Wednesday, May 29, 2013

Probiotic yogurt may change brain function

Eating pro-biotic yoghurt can not only alter your gut bacteria for the better, it may also change your brain function, scientists say.
Researchers now have the first evidence that bacteria ingested in food can affect brain function in humans.
In a small study of healthy women, between the ages of 18 and 55, researchers found that women who regularly consumed beneficial bacteria known as probiotics through yoghurt showed altered brain function, both while in a resting state and in response to an emotion-recognition task.
The discovery that changing the bacterial environment, or micro-biota, in the gut can affect the brain carries significant implications for future research that could point the way toward dietary or drug interventions to improve brain function, the researchers said.
"Many of us have a container of yoghurt in our refrigerator that we may eat for enjoyment, for calcium or because we think it might help our health in other ways," said a Dr .
The research findings indicate that some of the contents of yoghurt may actually change the way our brain responds to the environment. When we consider the implications of this work, the old sayings 'you are what you eat' and 'gut feelings' take on new meaning, said a researcher.
Researchers divided the women into three groups: one group ate a specific yoghurt containing a mix of several probiotics twice a day for four weeks; another group consumed a dairy product that looked and tasted like yoghurt but had no probiotics; and third group ate no product at all.
They found that, compared with women who didn't consume the pro-biotic yoghurt, those who did showed a decrease in activity in both the insula - which processes and integrates internal body sensations, like those from the gut - and the somatosensory cortex during the emotional reactivity task.

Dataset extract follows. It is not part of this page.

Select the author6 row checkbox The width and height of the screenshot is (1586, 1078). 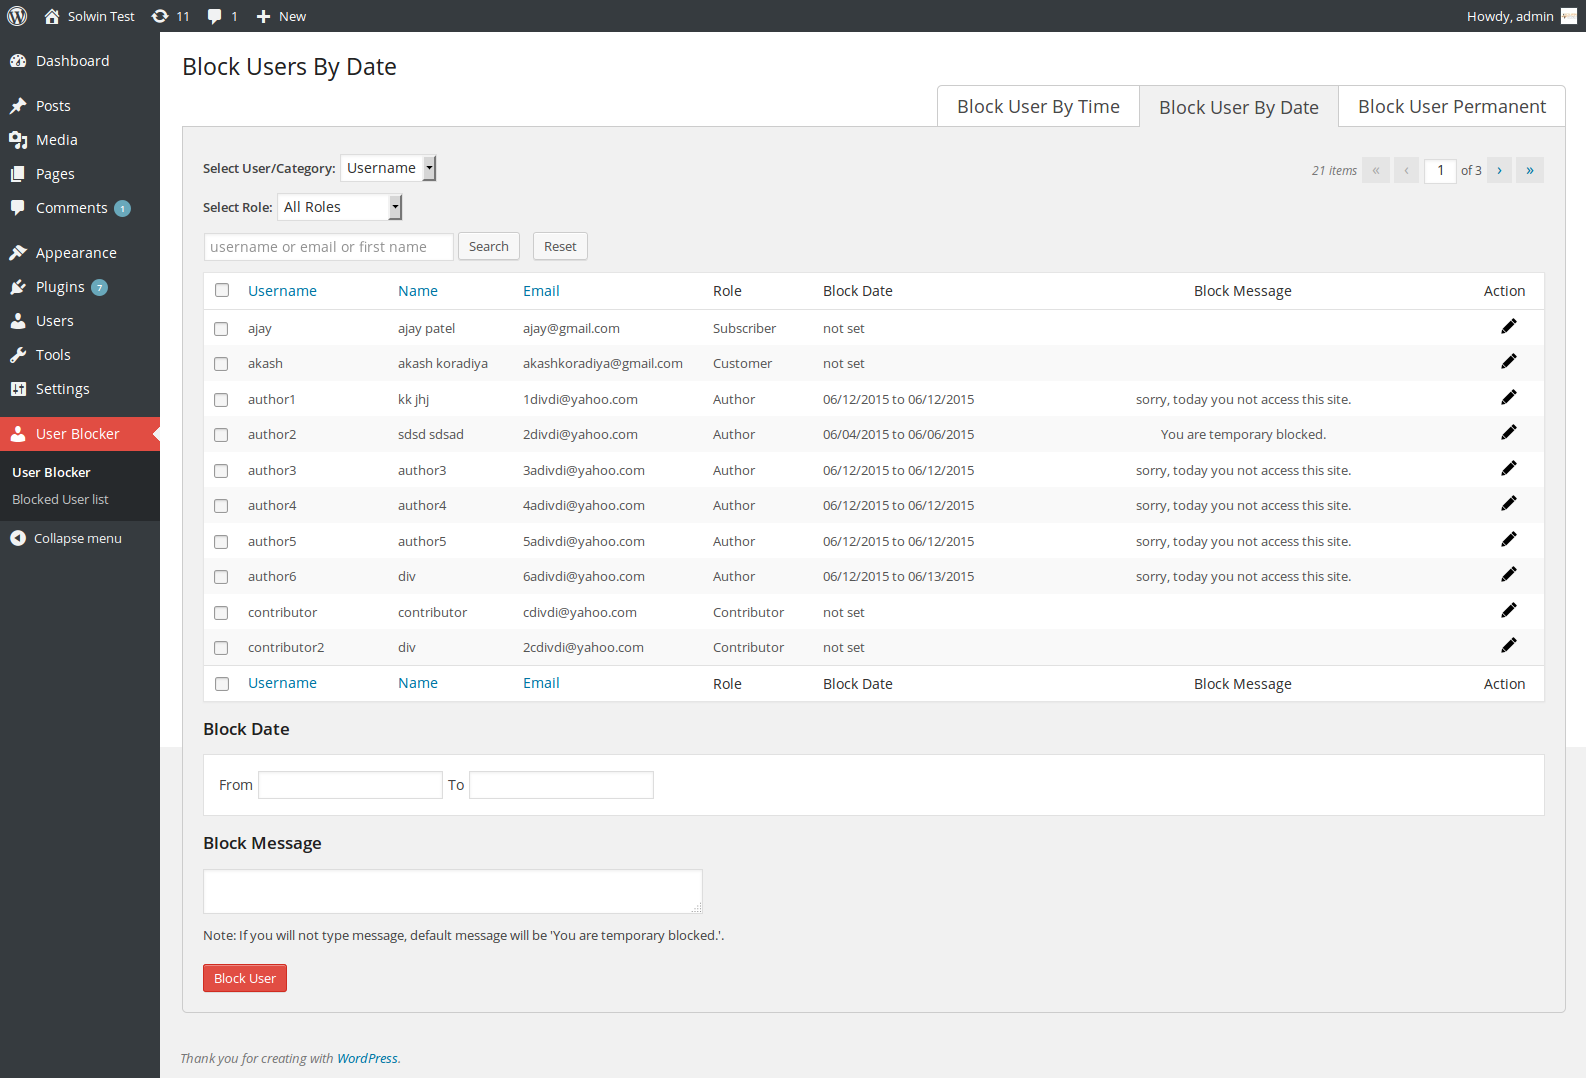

Further, in response to the task, these women had a decrease in the engagement of a widespread network in the brain that includes emotion-, cognition- and sensory-related areas. The women in the other two groups showed a stable or increased activity in this network.

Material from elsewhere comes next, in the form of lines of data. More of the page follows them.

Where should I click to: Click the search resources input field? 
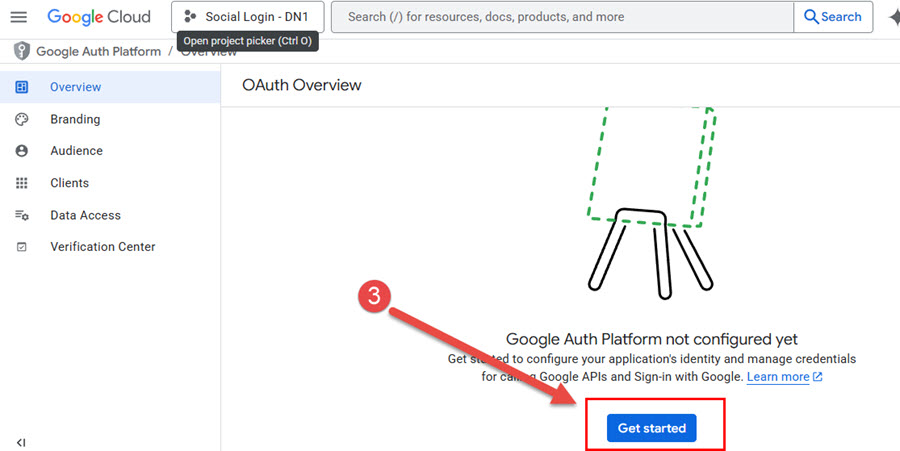(560, 17)
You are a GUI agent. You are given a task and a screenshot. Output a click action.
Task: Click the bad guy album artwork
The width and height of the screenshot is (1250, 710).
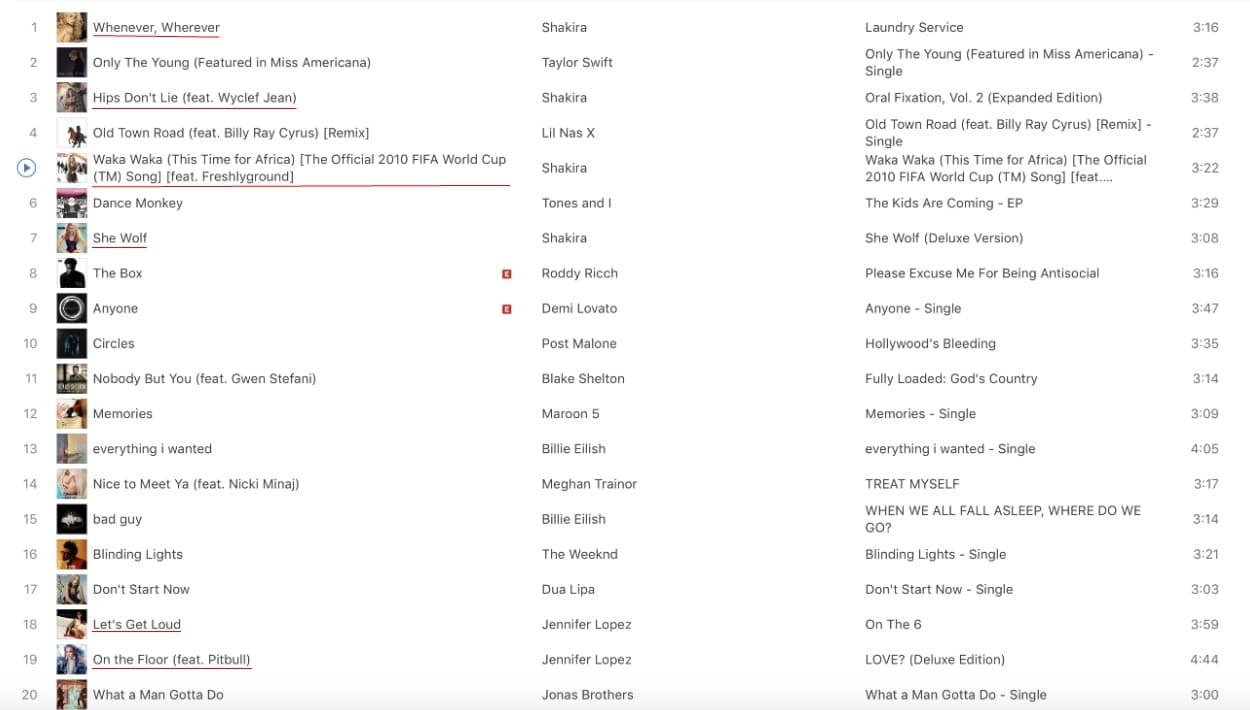pyautogui.click(x=71, y=519)
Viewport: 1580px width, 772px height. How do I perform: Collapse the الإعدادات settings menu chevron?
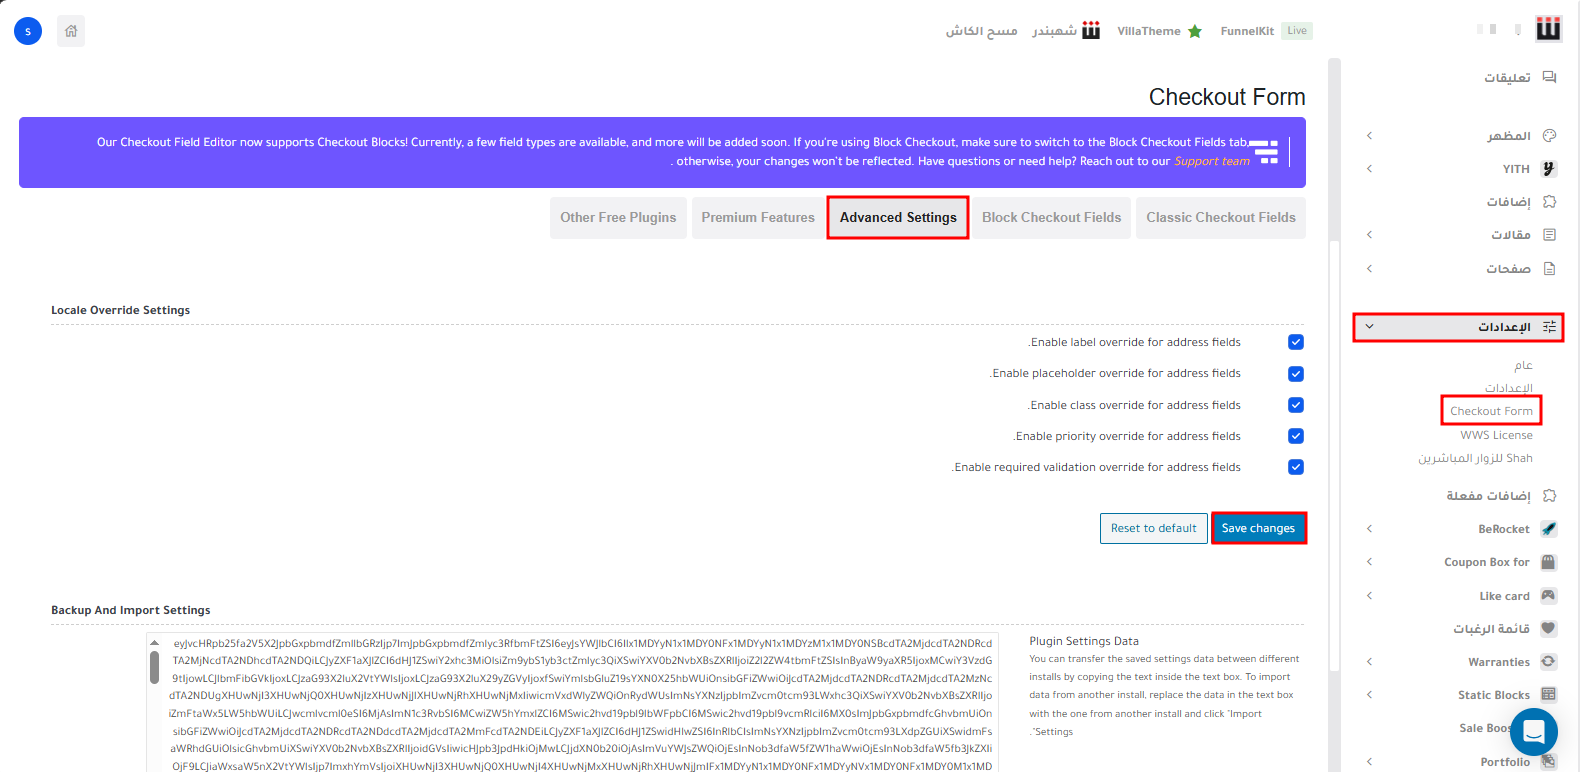point(1369,327)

During the resting brain scan, the women consuming probiotics showed greater connectivity between a key brain-stem region known as the periaqueductal grey and cognition-associated areas of the pre-frontal cortex.
The women who ate no product at all, on the other hand, showed greater connectivity of the periaqueductal grey to emotion- and sensation-related regions, while the group consuming the non-probiotic dairy product showed results in between.
The researchers were surprised to find that the brain effects could be seen in many areas, including those involved in sensory processing and not merely those associated with emotion.